_WORK TO BE COMPLETED:_
Find the word "computer" in the listing. Copy out each line where it occurs.

--- --- ---

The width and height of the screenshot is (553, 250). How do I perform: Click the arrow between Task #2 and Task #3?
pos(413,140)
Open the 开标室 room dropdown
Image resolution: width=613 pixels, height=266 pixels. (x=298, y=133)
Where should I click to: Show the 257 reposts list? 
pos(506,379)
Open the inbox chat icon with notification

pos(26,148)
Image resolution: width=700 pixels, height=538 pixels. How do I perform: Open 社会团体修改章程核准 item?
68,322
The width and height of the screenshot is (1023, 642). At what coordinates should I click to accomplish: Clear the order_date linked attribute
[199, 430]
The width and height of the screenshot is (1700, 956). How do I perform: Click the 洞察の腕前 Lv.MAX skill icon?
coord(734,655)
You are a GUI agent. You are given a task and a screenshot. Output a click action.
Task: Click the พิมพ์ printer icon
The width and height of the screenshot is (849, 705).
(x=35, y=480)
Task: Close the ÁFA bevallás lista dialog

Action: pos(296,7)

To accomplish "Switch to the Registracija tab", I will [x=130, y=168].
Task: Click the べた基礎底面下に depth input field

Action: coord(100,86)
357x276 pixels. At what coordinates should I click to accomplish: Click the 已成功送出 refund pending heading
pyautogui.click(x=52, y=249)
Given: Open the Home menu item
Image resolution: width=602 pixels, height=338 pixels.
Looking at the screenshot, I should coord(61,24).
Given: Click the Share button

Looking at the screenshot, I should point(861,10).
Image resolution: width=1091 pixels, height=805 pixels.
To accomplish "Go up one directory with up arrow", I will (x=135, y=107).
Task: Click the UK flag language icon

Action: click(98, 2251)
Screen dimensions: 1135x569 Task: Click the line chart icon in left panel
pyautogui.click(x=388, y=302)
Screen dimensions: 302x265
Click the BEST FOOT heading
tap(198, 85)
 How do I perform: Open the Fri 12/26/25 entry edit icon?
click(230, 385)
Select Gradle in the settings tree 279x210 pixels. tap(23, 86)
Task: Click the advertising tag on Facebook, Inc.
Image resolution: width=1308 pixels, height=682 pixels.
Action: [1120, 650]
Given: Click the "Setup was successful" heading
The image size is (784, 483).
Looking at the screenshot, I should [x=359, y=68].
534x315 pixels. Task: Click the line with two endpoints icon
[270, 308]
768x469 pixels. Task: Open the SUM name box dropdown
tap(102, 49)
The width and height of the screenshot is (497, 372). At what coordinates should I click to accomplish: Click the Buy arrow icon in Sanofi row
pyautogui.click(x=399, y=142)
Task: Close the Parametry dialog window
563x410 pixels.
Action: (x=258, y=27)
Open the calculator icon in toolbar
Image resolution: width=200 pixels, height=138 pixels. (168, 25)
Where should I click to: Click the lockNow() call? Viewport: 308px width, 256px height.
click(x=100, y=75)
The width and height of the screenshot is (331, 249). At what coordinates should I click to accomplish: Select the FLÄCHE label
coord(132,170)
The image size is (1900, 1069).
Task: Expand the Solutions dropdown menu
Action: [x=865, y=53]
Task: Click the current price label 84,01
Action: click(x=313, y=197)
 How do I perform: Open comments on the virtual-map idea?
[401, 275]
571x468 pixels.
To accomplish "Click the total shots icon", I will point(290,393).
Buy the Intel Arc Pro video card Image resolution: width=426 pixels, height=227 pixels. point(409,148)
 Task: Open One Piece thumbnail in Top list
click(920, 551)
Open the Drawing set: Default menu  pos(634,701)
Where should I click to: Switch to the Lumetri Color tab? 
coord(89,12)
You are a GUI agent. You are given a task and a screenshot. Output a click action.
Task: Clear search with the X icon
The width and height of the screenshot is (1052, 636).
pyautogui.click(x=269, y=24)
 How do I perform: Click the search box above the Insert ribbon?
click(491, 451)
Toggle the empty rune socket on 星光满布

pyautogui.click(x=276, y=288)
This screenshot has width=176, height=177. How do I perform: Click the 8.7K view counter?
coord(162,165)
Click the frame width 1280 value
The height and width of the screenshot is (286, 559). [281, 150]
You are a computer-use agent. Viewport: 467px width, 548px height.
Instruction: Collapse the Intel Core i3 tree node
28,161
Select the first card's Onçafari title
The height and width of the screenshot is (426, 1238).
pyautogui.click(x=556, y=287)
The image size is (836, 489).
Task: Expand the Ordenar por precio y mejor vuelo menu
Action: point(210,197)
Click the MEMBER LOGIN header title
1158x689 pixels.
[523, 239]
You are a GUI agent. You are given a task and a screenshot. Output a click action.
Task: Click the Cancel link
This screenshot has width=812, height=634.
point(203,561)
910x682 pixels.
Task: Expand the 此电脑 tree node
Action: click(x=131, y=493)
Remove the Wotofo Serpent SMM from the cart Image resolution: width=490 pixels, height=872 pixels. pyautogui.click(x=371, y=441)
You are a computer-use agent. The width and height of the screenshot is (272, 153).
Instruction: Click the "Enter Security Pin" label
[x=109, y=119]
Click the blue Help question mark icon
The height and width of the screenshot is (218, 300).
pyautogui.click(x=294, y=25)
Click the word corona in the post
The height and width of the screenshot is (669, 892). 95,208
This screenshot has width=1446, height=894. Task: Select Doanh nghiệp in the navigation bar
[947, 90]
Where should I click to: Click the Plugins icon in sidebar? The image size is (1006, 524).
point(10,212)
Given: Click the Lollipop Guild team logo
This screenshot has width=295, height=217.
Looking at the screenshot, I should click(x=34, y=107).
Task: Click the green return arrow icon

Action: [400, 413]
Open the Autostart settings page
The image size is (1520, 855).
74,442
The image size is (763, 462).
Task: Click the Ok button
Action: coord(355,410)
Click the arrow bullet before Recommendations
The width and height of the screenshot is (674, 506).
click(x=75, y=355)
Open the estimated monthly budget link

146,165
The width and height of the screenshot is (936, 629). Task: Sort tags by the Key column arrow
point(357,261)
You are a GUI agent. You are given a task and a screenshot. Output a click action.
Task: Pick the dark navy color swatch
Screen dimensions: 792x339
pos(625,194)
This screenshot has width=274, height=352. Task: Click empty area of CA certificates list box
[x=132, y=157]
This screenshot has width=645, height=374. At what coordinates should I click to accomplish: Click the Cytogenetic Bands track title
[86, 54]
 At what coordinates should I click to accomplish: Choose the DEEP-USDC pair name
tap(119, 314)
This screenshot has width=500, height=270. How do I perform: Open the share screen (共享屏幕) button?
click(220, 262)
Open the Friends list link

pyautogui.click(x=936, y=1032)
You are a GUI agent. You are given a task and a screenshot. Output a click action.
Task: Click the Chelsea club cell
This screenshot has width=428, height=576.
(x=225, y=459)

--- --- ---

_WRITTEN RESPONSE:_
You are a computer-use agent. Viewport: 467px width, 548px height.
You are a computer-use agent. The width and height of the screenshot is (272, 153).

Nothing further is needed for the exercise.